[dmarc-discuss] multiple from
doug.mtview at gmail.com
Wed Jul 17 04:57:05 PDT 2013
On Jul 16, 2013, at 8:46 PM, Roland Turner <roland.turner at trustsphere.com> wrote:
> On 07/17/2013 12:15 AM, Douglas Otis wrote:
>> From a specification standpoint, it seems odd to invalidate email from otherwise uninvolved domains that are technically RFC compliant. Wouldn't such specifications make the DMARC specification RFC ignorant? RFC5322 is a draft standard and RFC6854 is standards track. Requiring rejection of otherwise valid messages is hostile to those following standards.
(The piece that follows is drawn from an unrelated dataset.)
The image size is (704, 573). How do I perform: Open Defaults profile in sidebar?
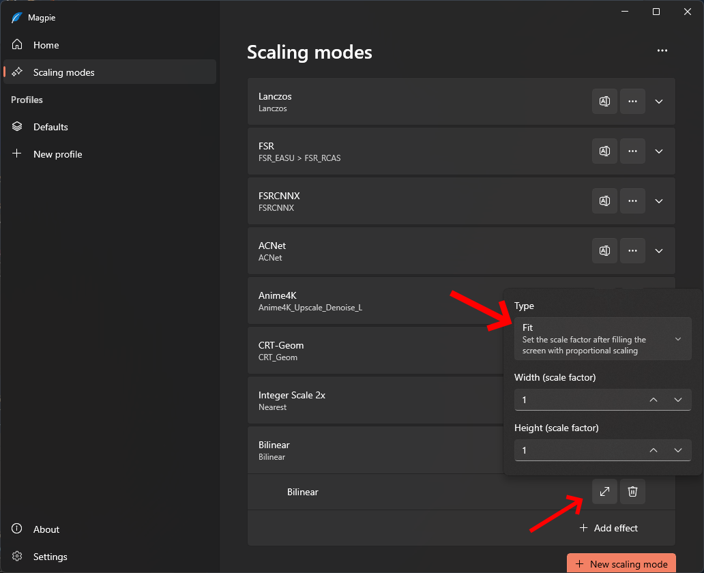(x=50, y=127)
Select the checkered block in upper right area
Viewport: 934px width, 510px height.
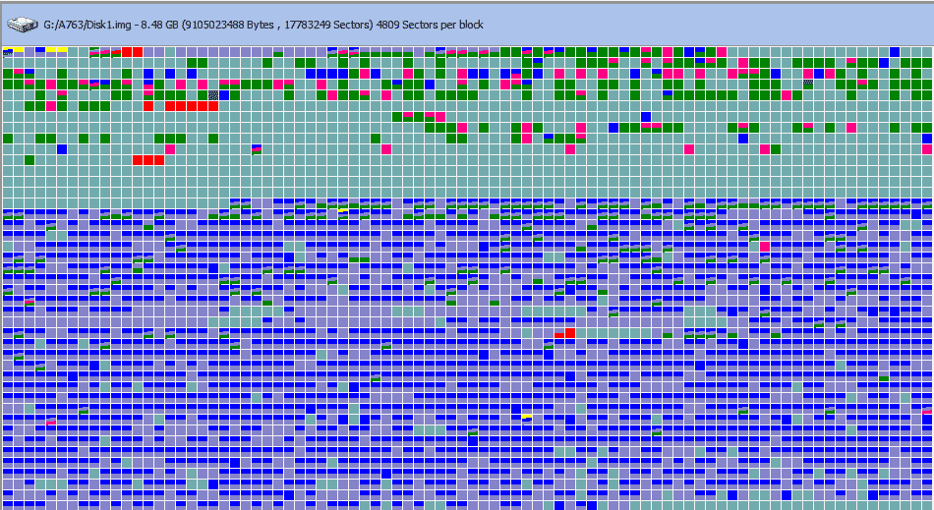pyautogui.click(x=808, y=84)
> This viewpoint is incorrect and reflects an error in understanding that senders frequently make.
> An SMTP server (or the host that it runs on) is the property of a receiver. When a sender offers a message for delivery, the sender is asking the receiver to extend a delivery privilege, a privilege that the receiver is free to decline for any reason or for no reason.
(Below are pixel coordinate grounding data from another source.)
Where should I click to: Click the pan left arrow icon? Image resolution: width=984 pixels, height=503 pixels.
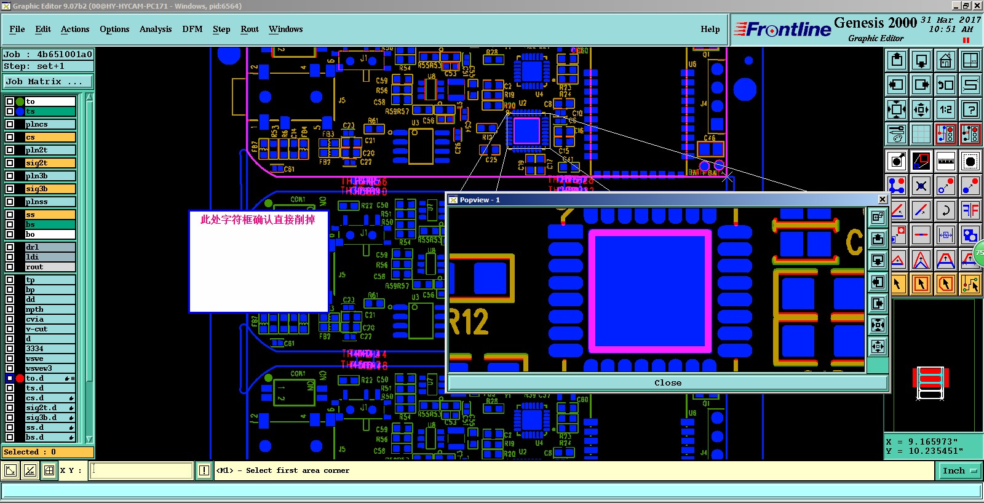point(897,85)
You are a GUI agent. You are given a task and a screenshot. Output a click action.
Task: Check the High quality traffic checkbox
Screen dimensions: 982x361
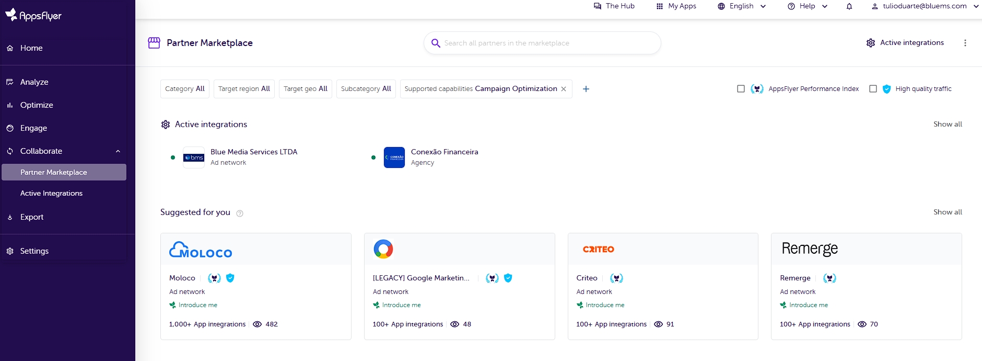pyautogui.click(x=873, y=89)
Respect the rights of receivers over that of senders? Absolutely!
There remains a need to defend receivers, and that is a clear reality.
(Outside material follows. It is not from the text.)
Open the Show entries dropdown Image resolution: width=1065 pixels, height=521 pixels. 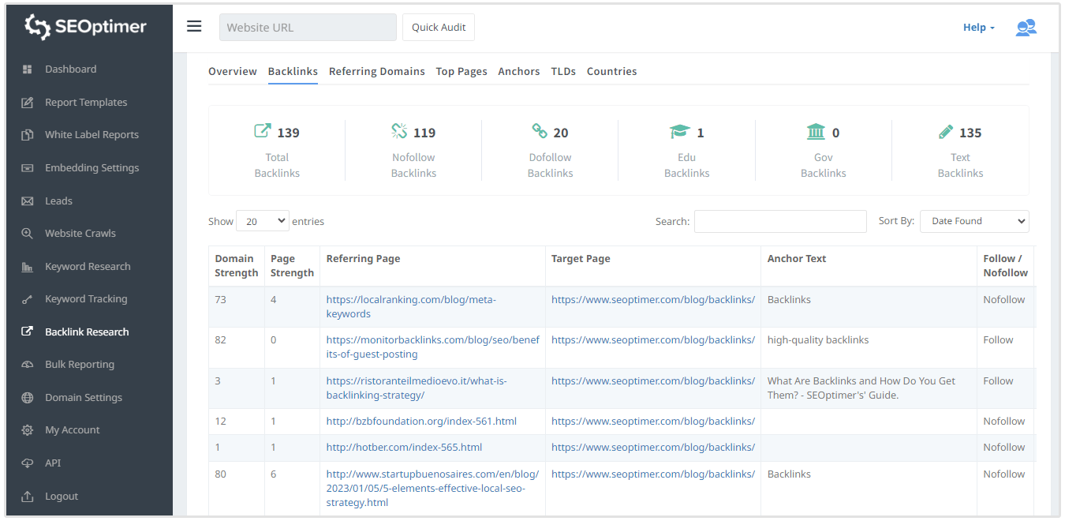tap(263, 222)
Asserting negative reputations against questionable DKIM domains carries significant risk because:
1) DKIM does not constrain message recipients.
2) DKIM does not constrain the initiating servers.
3) DKIM does not constrain the entire message.
4) DKIM can be replayed by design.
While DKIM is ideal for BULK senders, DKIM completely ignores what is needed by third-parties to defend receivers.
On top of that, SPF expects receivers to make as many as 111 DNS transactions to resolve Return Path authorizations which may include un-cacheable macro expansions?
SPF macros are a rarely used option, when combined with DMARC, becomes an obligatory role for receivers on behalf of senders.
To be more compliant, DMARC now wishes to couple Return Path authorization with any number of DKIM signatures where alignment with either DKIM or the Return Path must be determined for each of the FROM email domain(s)?
Unlike Server Authentication where XMPP offers a good and workable example, DKIM, by its design, potentially permits abuse of receivers.
DMARC recommends acceptance using EITHER SPF or DKIM after checking policy at domain(s) above the public suffix.
DMARC does not deal with the issue created by RFC6854 which can be easily accommodated using the XMPP scheme of server authentication.
Add a scheme similar to that of ATPS, and this would represent a defendable lightweight system able to defend receivers that DMARC/DKIM/SPF is unable to accomplish. There remains a need to defend receivers this remains a clear reality.